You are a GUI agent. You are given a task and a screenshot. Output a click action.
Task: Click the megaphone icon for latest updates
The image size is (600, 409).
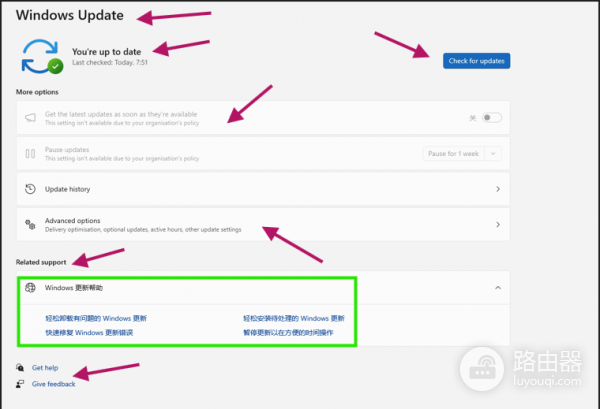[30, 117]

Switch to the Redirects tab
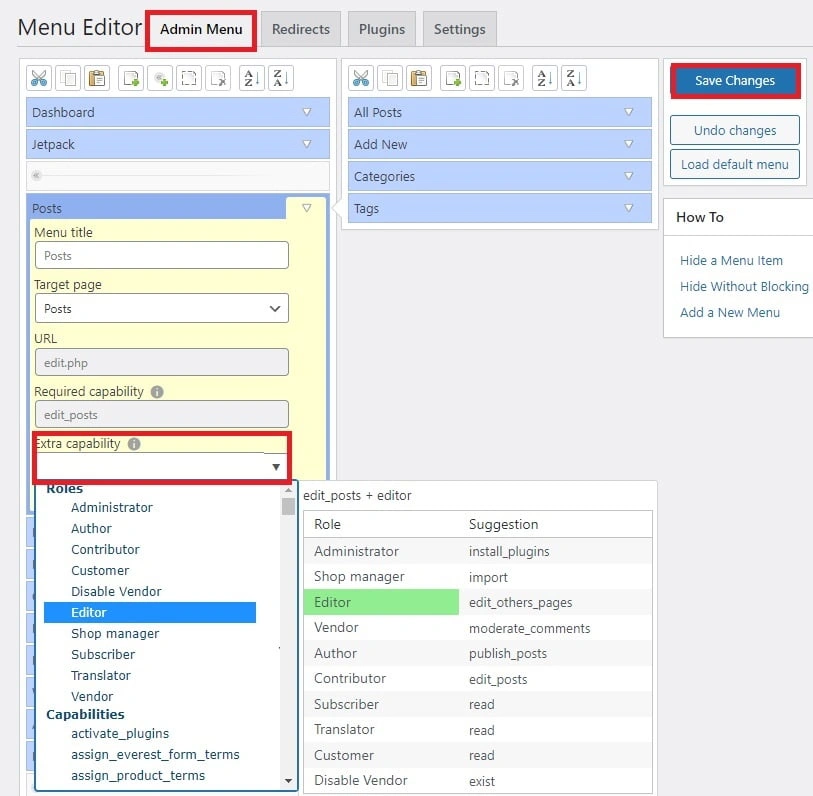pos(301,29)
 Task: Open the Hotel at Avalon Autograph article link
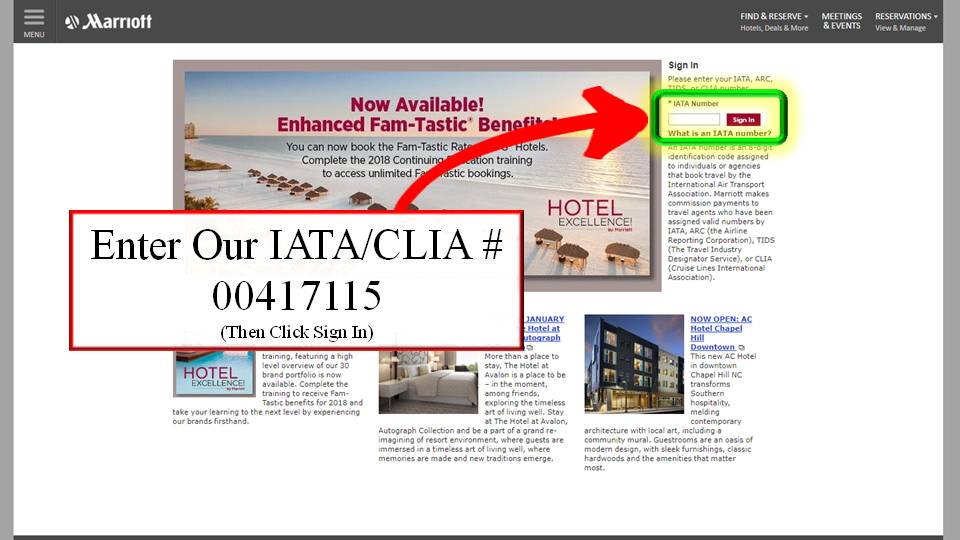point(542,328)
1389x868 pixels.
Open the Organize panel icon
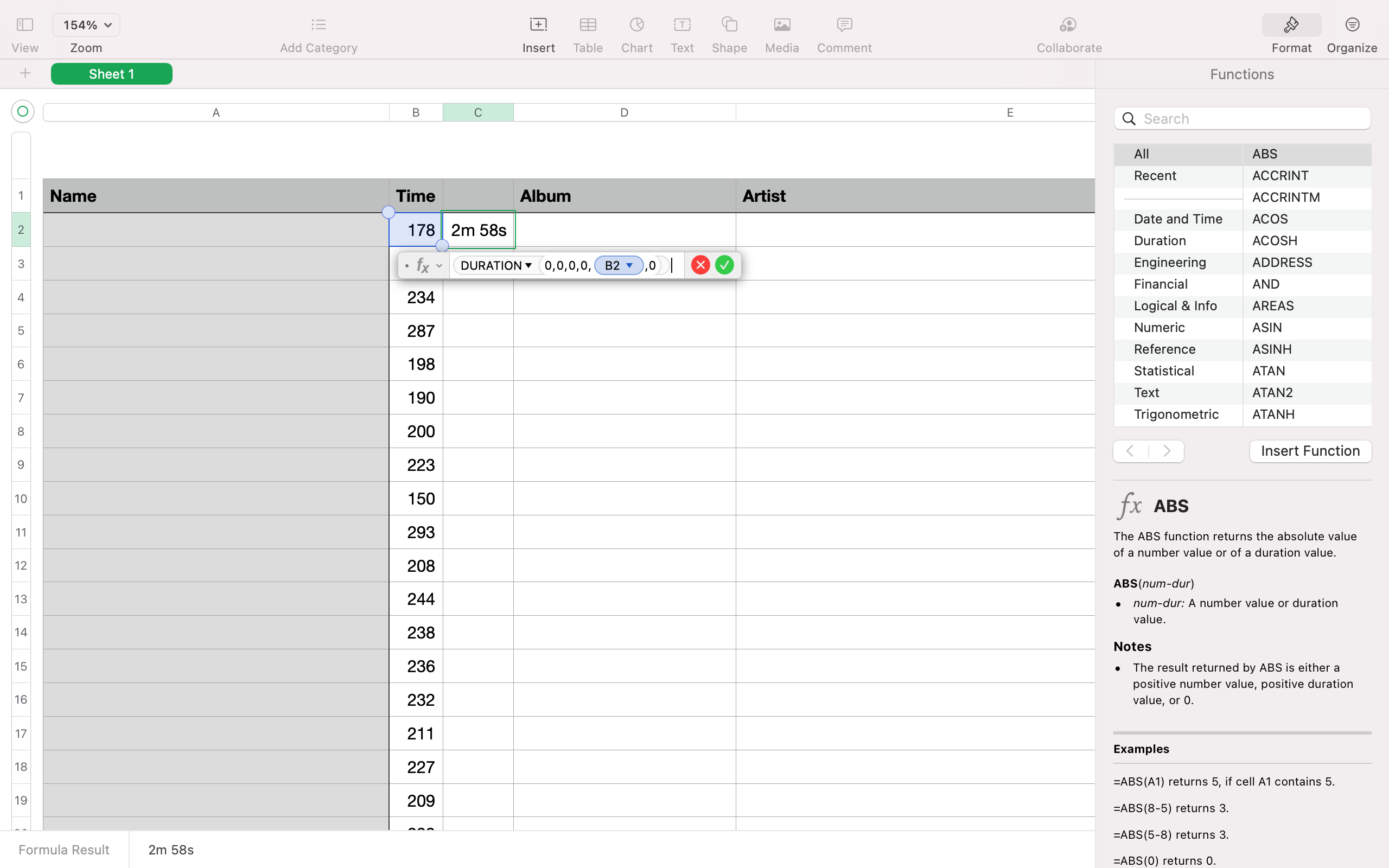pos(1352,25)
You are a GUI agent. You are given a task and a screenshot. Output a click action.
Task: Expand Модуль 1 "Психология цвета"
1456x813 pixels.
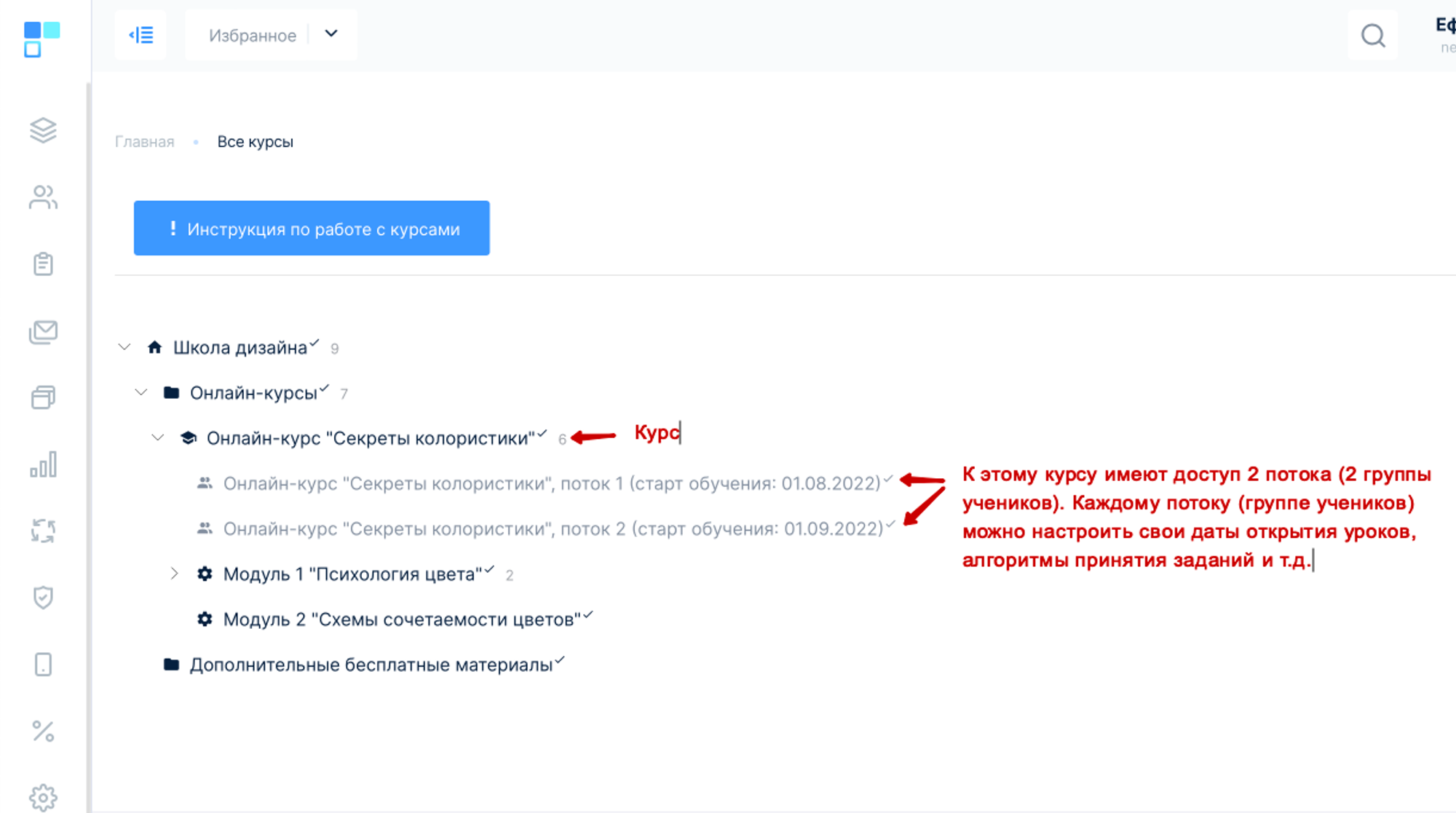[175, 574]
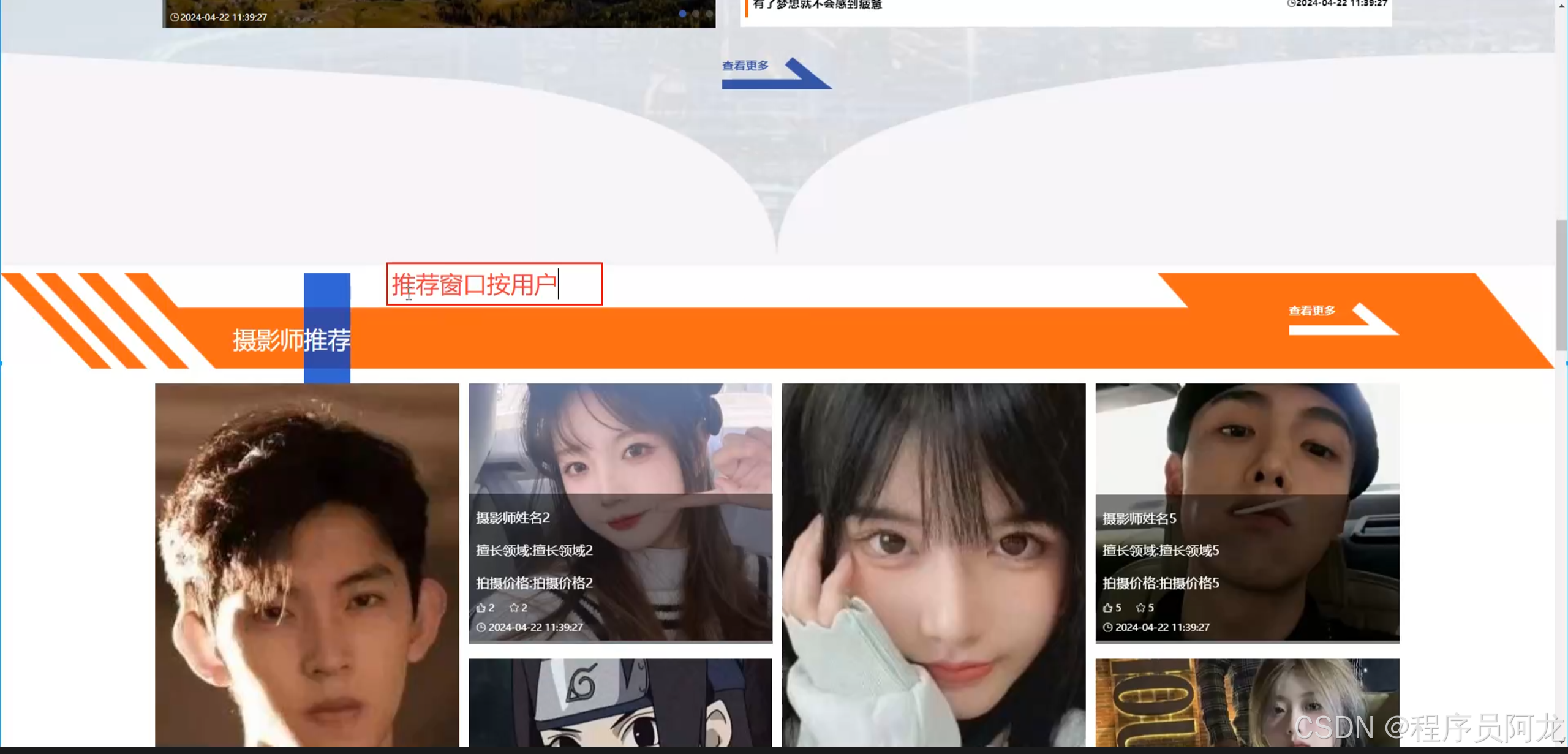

INSTRUCTION: Please recast the records above as a numbered list with one item per line, leaving out blank lines and the pictures.

FULL ANSWER:
1. You are a GUI agent. You are given a task and a screenshot. Output a click action.
2. Task: Click the megaphone icon for latest updates
3. The image size is (600, 409).
4. [30, 117]
5. Switch to the Redirects tab
6. pos(301,29)
7.  Task: Open the Hotel at Avalon Autograph article link
8. point(542,328)
9. 1389x868 pixels.
10. Open the Organize panel icon
11. pos(1352,25)
12. You are a GUI agent. You are given a task and a screenshot. Output a click action.
13. Task: Expand Модуль 1 "Психология цвета"
14. 1456x813 pixels.
15. [175, 574]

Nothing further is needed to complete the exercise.